What is SSAE-18? And why is it important to your business?

What is SSAE-18? And why is it important to your business?

In any business, customer trust is vital. For instance, if and when customers share their financial information with you, they believe that it will facilitate the intended transactions and nothing else. And if customers can see that you’ve been verified by third parties as trustworthy, then the former can hold a feeling of vindication in choosing your business.

The same trust is what B2B relationships are built on. However, wise clients know better than to trust blindly. When choosing a managed IT services provider (MSP), for example, they’ll immediately take out of consideration those who do not have certified staff. They’ll want to see the capacity of the provider’s data center, how long the latter’s generators can last during a power outage, as well as meet the IT experts who’ll be taking care of their IT systems for them. And when it comes to their digital assets, clients want to know if their would-be MSP follows the IT industry’s best practices.

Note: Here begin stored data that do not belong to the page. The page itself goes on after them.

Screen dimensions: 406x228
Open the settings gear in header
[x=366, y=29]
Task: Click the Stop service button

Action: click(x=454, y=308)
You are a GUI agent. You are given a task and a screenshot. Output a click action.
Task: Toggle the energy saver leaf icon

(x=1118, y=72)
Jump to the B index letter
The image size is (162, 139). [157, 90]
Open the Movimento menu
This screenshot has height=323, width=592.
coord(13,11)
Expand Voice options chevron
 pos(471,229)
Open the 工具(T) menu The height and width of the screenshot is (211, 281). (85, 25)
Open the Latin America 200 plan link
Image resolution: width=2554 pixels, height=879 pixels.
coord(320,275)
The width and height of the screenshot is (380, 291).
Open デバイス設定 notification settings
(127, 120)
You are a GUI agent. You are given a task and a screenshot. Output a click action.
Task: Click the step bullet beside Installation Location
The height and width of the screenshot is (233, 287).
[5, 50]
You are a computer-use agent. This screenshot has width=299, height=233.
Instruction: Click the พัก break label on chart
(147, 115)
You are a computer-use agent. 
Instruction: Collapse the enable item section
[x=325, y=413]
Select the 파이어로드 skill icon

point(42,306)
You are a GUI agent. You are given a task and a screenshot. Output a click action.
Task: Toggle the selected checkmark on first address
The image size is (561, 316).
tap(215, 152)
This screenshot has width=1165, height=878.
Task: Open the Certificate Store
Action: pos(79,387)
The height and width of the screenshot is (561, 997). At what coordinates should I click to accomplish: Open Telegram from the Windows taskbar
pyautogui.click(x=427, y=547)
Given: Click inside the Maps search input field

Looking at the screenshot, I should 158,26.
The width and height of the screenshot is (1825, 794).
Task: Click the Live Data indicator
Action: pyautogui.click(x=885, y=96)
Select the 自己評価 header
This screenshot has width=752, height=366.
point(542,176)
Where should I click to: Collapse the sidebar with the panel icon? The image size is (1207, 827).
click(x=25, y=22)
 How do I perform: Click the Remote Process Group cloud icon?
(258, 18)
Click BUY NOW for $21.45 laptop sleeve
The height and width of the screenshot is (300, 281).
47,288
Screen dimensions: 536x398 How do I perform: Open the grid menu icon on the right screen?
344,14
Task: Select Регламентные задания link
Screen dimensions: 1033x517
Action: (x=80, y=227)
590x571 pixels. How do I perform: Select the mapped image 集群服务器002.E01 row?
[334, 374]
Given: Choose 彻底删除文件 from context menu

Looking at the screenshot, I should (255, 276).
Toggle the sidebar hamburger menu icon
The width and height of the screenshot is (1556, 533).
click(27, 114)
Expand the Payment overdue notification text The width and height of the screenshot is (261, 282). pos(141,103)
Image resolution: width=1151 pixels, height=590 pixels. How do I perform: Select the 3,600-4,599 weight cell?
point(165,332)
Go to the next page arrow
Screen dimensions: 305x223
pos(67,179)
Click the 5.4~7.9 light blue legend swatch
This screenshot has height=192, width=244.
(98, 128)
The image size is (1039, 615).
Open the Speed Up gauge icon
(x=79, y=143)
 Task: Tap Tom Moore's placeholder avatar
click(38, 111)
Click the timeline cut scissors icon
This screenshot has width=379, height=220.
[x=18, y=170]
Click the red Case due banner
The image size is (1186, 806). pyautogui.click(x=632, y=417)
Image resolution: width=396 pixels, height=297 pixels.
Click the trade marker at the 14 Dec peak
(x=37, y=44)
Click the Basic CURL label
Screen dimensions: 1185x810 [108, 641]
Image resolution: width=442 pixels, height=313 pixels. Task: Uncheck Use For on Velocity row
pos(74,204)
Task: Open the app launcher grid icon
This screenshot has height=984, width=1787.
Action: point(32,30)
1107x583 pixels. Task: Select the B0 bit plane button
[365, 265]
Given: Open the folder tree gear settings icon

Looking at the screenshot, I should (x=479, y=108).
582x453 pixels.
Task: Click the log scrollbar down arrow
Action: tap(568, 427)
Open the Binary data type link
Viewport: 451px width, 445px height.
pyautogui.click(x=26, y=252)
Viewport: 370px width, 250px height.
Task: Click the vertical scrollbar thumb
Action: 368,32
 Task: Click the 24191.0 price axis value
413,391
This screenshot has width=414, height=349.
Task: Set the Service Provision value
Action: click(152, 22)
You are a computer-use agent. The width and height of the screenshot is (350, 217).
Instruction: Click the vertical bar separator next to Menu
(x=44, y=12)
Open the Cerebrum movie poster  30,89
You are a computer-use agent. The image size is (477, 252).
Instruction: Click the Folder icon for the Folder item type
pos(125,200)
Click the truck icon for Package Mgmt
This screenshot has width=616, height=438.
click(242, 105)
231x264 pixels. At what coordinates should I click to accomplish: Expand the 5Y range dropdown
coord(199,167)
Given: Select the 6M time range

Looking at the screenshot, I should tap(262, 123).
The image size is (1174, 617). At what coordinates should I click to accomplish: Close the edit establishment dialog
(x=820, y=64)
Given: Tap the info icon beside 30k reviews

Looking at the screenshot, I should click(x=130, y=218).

All in all, a trust-but-verify approach is crucial in determining the worthiness of an MSP — and MSPs that are verified by a third party definitely have a leg up over those with only their word to go on. That’s why you ought to know if an MSP is Statement on Standards for Attestation Engagements 18 (SSAE-18)-certified or not.

Wait...what is SSAE 18?

Before we dive in, let’s briefly discuss what financial audits are. Businesses’ financial statements, for example, are audited (i.e., officially inspected) by independent third parties to ensure that these statements are presented in accordance with generally accepted accounting principles. In simpler terms, financial audits are strict fact checks for subject matters like asset valuations, financial analyses, and corporate governance, among others.

Attestation engagements
An attestation engagement, on the other hand, is similar to an audit, except that the former examines assertions (i.e., implicit or explicit claims) made regarding the subject matters mentioned earlier.

For instance, your firm may list the purchase of an SUV as a company expense, so this implies the assertions of occurrence (i.e., the transaction did occur), completeness (i.e., all transactions related to the purchase, such as automobile insurance, have been recorded in the financial statements), and accuracy (i.e., the appropriate amounts have been accurately recorded), among others. Other examples of assertions include regulatory compliance claims and financial forecasts.

Assurances and risk assessments
Because attestation engagements are accomplished by independent bodies that are overseen by the American Institute of Certified Public Accountants (AICPA), MSPs undergo such engagements to provide their clients with unbiased assurances and risk assessments about their services.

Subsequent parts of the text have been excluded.